Motioning to the party to halt, I dismounted, and
with the little Fletcher rifle I endeavoured to obtain a shot.
When within about a hundred and seventy yards, he observed our
party, and I was obliged to take the shot, although I could have
approached unseen to a closer distance, had his attention not
been attracted by the noise of the horses. He threw his head up
preparatory to starting off, and he was just upon the move as I
touched the trigger. He fell like a stone to the shot, but almost
immediately he regained his feet, and bounded off, receiving a
bullet from the second barrel without a flinch; in full speed he
rushed away across the party of aggageers about three hundred
yards distant. Out dashed Abou Do from the ranks on his active
grey horse, and away he flew after the wounded tetel; his long
hair floating in the wind, his naked sword in hand, and his heels
digging into the flanks of his horse, as though armed with spurs
in the last finish of a race.

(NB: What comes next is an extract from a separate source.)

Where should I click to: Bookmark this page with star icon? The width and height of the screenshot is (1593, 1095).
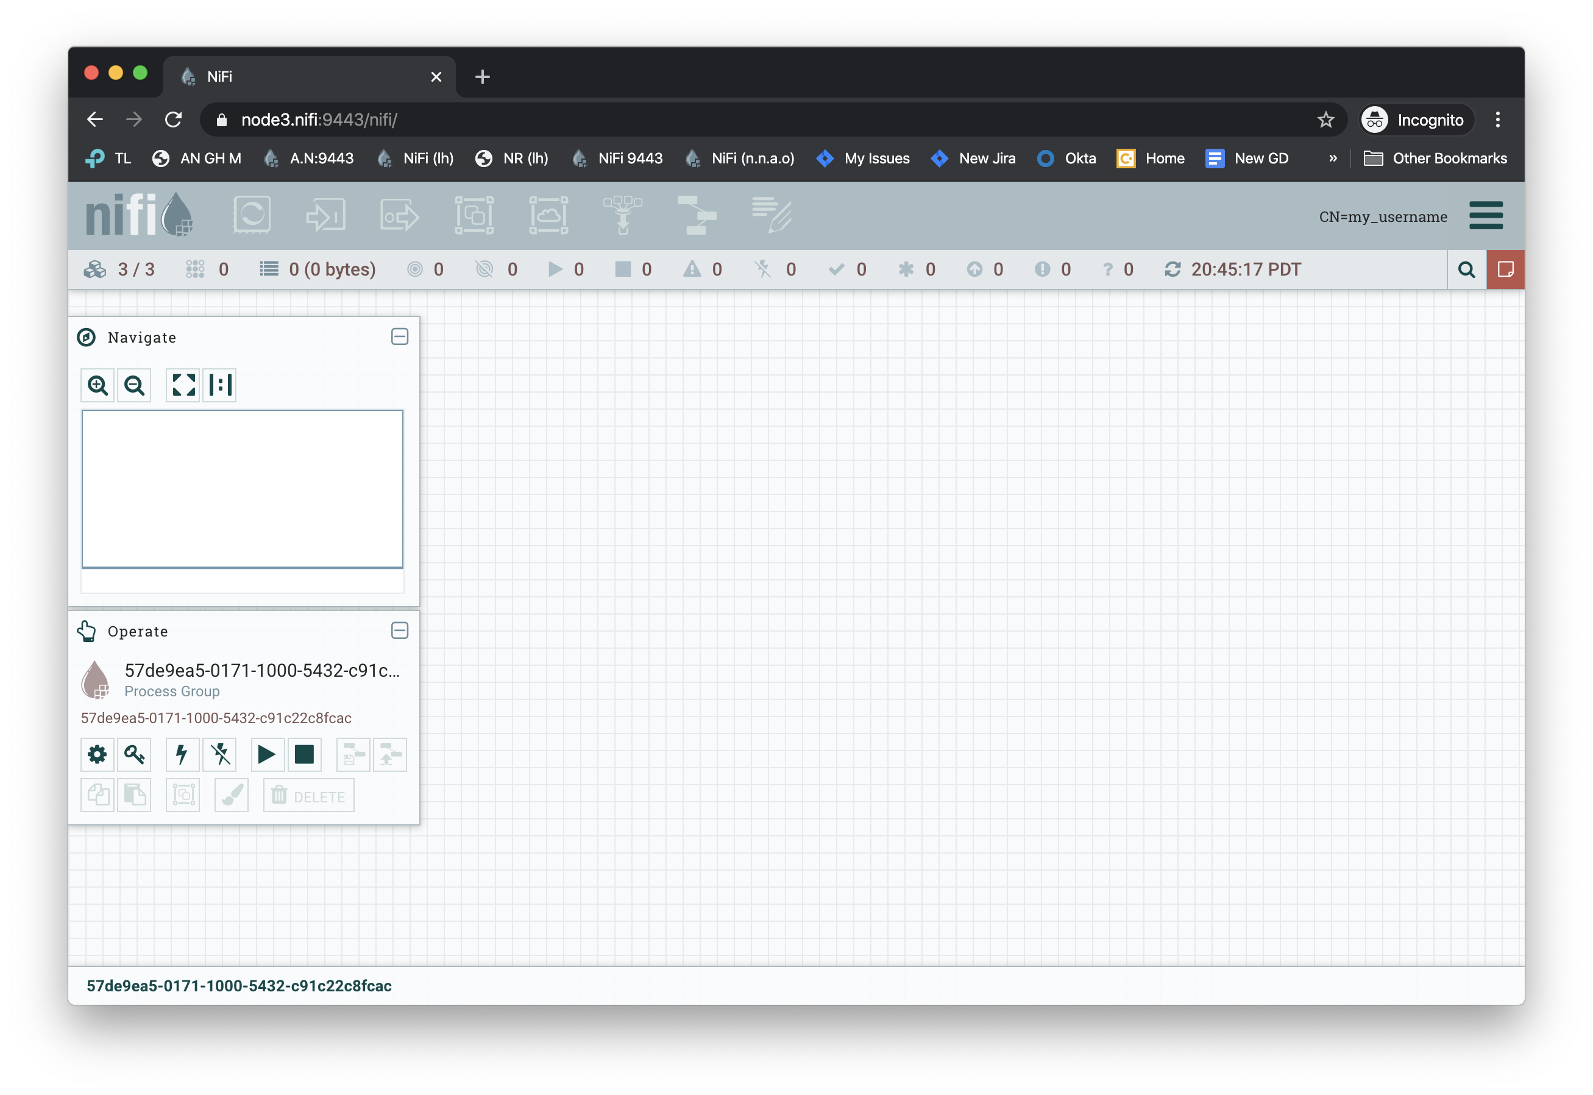coord(1325,120)
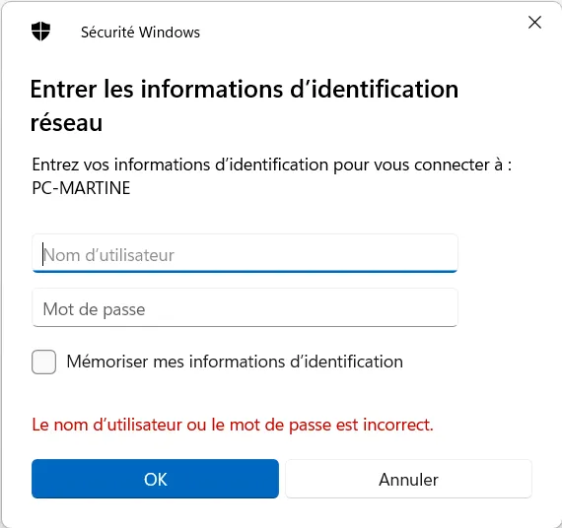Click the word réseau in the heading
Image resolution: width=562 pixels, height=528 pixels.
coord(67,123)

It was a beautiful course; Abou Do
hunted like a cunning greyhound; the tetel turned, and taking
advantage of the double, he cut off the angle; succeeding by the
manoeuvre, he again followed at tremendous speed over the
numerous inequalities of the ground, gaining in the race until he
was within twenty yards of the tetel, when we lost sight of both
game and hunter in the thick bushes.